Everything from the first line of the material below through the line containing "The image size is (1083, 486)." is to be printed exactly, and nothing more.

+++ Records for the exercise +++

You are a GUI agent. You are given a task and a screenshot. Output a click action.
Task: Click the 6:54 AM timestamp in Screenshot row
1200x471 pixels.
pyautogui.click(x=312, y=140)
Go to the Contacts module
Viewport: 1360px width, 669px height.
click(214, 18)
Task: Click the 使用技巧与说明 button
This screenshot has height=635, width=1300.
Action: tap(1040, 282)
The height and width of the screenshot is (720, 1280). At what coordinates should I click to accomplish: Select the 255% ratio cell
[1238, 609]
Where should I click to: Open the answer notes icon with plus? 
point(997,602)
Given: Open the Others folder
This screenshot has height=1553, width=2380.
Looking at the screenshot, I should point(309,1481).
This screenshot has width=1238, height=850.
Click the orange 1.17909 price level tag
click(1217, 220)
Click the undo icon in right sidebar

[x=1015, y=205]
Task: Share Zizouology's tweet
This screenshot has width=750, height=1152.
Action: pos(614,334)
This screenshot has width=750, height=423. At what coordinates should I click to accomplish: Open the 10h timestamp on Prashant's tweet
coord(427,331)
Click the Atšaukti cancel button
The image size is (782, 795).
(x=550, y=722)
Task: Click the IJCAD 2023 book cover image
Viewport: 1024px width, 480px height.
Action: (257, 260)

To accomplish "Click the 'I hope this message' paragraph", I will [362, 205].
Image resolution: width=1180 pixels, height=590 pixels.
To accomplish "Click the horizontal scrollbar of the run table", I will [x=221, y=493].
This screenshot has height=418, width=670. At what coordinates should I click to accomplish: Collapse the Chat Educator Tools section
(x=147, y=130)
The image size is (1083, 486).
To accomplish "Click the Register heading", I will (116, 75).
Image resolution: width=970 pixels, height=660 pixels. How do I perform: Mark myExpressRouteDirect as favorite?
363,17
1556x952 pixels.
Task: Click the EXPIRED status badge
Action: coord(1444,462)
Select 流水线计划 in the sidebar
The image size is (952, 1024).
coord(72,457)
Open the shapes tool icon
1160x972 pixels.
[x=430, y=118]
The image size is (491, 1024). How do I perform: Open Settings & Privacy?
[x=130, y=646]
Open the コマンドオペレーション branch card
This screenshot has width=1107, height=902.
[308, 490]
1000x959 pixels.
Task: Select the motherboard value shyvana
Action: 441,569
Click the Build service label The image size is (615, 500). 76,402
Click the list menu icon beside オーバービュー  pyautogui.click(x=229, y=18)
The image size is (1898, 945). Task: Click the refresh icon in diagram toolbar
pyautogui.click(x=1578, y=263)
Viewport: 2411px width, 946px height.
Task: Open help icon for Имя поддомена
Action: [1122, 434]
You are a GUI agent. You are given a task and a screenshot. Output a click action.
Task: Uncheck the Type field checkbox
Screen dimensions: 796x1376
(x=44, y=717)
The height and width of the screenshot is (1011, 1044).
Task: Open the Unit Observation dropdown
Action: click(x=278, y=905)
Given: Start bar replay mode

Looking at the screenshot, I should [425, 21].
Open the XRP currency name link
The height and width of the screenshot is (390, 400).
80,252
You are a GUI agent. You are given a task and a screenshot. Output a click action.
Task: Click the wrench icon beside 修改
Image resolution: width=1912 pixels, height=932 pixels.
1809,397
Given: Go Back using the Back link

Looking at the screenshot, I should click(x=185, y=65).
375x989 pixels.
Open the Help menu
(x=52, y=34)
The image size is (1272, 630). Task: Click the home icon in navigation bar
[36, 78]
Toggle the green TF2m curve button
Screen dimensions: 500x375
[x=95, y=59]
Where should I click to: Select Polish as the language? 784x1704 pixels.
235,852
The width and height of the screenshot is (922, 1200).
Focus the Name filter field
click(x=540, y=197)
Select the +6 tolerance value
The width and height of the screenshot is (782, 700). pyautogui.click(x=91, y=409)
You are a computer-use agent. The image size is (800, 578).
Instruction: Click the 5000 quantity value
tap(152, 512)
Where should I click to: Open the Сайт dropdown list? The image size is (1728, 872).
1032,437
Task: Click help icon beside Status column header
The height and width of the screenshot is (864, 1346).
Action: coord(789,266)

+++

Answer box:
You are a GUI agent. You are given a task and a screenshot. Output a click action.
Task: Click the 6:54 AM timestamp in Screenshot row
1200x471 pixels.
pyautogui.click(x=312, y=140)
Go to the Contacts module
Viewport: 1360px width, 669px height.
click(214, 18)
Task: Click the 使用技巧与说明 button
This screenshot has height=635, width=1300.
Action: tap(1040, 282)
The height and width of the screenshot is (720, 1280). At what coordinates should I click to accomplish: Select the 255% ratio cell
[1238, 609]
Where should I click to: Open the answer notes icon with plus? 
point(997,602)
Given: Open the Others folder
This screenshot has height=1553, width=2380.
Looking at the screenshot, I should point(309,1481).
This screenshot has width=1238, height=850.
Click the orange 1.17909 price level tag
click(1217, 220)
Click the undo icon in right sidebar

[x=1015, y=205]
Task: Share Zizouology's tweet
This screenshot has width=750, height=1152.
Action: pos(614,334)
This screenshot has width=750, height=423. At what coordinates should I click to accomplish: Open the 10h timestamp on Prashant's tweet
coord(427,331)
Click the Atšaukti cancel button
The image size is (782, 795).
(x=550, y=722)
Task: Click the IJCAD 2023 book cover image
Viewport: 1024px width, 480px height.
Action: (257, 260)

To accomplish "Click the 'I hope this message' paragraph", I will [362, 205].
Image resolution: width=1180 pixels, height=590 pixels.
To accomplish "Click the horizontal scrollbar of the run table", I will [x=221, y=493].
This screenshot has height=418, width=670. At what coordinates should I click to accomplish: Collapse the Chat Educator Tools section
(x=147, y=130)
The image size is (1083, 486).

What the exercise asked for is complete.